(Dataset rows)
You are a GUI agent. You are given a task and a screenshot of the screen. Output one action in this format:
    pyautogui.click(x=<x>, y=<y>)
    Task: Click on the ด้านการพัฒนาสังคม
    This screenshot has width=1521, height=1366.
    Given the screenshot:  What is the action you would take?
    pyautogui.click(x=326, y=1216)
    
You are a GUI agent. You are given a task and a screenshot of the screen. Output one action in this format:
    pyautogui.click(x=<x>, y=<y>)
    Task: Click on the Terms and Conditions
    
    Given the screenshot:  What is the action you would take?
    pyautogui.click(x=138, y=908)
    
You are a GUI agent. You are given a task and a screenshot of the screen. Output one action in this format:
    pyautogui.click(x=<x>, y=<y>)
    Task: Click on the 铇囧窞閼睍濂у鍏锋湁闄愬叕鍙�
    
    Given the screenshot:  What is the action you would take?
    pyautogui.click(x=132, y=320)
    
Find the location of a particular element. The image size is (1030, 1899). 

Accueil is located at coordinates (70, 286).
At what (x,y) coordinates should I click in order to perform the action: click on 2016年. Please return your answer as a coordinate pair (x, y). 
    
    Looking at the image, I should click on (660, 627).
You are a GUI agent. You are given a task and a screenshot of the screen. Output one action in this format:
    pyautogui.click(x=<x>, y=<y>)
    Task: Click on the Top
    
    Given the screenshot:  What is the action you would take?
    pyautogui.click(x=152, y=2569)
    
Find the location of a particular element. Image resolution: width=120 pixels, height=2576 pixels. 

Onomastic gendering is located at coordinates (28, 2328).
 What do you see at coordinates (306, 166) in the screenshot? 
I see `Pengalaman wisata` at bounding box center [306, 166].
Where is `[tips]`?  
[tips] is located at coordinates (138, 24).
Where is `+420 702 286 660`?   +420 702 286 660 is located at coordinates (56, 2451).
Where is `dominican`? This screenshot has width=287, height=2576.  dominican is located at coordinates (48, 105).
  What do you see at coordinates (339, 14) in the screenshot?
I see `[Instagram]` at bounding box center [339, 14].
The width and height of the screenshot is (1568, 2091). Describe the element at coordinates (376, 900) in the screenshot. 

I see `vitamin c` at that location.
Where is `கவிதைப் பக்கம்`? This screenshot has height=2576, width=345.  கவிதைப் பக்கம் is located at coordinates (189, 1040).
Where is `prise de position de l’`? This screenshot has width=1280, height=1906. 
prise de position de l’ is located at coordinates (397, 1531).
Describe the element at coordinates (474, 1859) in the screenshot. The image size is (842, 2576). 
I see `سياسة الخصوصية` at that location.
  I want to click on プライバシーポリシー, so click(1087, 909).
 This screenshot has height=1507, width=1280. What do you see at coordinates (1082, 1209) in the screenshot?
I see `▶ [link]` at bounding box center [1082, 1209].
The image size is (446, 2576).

_Short problem_
Rewrite all of the items above, swapping "GUI agent" for "screen-control agent" wherever it occurs and leaving everything else unchanged.

_The output_
You are a screen-control agent. You are given a task and a screenshot of the screen. Output one action in this format:
    pyautogui.click(x=<x>, y=<y>)
    Task: Click on the ด้านการพัฒนาสังคม
    This screenshot has width=1521, height=1366.
    Given the screenshot:  What is the action you would take?
    pyautogui.click(x=326, y=1216)
    
You are a screen-control agent. You are given a task and a screenshot of the screen. Output one action in this format:
    pyautogui.click(x=<x>, y=<y>)
    Task: Click on the Terms and Conditions
    
    Given the screenshot:  What is the action you would take?
    pyautogui.click(x=138, y=908)
    
You are a screen-control agent. You are given a task and a screenshot of the screen. Output one action in this format:
    pyautogui.click(x=<x>, y=<y>)
    Task: Click on the 铇囧窞閼睍濂у鍏锋湁闄愬叕鍙�
    
    Given the screenshot:  What is the action you would take?
    pyautogui.click(x=132, y=320)
    
Find the location of a particular element. The image size is (1030, 1899). 

Accueil is located at coordinates (70, 286).
At what (x,y) coordinates should I click in order to perform the action: click on 2016年. Please return your answer as a coordinate pair (x, y). 
    
    Looking at the image, I should click on (660, 627).
You are a screen-control agent. You are given a task and a screenshot of the screen. Output one action in this format:
    pyautogui.click(x=<x>, y=<y>)
    Task: Click on the Top
    
    Given the screenshot:  What is the action you would take?
    pyautogui.click(x=152, y=2569)
    
Find the location of a particular element. Image resolution: width=120 pixels, height=2576 pixels. 

Onomastic gendering is located at coordinates (28, 2328).
 What do you see at coordinates (306, 166) in the screenshot? 
I see `Pengalaman wisata` at bounding box center [306, 166].
Where is `[tips]`?  
[tips] is located at coordinates (138, 24).
Where is `+420 702 286 660`?   +420 702 286 660 is located at coordinates (56, 2451).
Where is `dominican`? This screenshot has width=287, height=2576.  dominican is located at coordinates (48, 105).
  What do you see at coordinates (339, 14) in the screenshot?
I see `[Instagram]` at bounding box center [339, 14].
The width and height of the screenshot is (1568, 2091). Describe the element at coordinates (376, 900) in the screenshot. 

I see `vitamin c` at that location.
Where is `கவிதைப் பக்கம்`? This screenshot has height=2576, width=345.  கவிதைப் பக்கம் is located at coordinates (189, 1040).
Where is `prise de position de l’`? This screenshot has width=1280, height=1906. 
prise de position de l’ is located at coordinates (397, 1531).
Describe the element at coordinates (474, 1859) in the screenshot. The image size is (842, 2576). 
I see `سياسة الخصوصية` at that location.
  I want to click on プライバシーポリシー, so click(1087, 909).
 This screenshot has height=1507, width=1280. What do you see at coordinates (1082, 1209) in the screenshot?
I see `▶ [link]` at bounding box center [1082, 1209].
The image size is (446, 2576).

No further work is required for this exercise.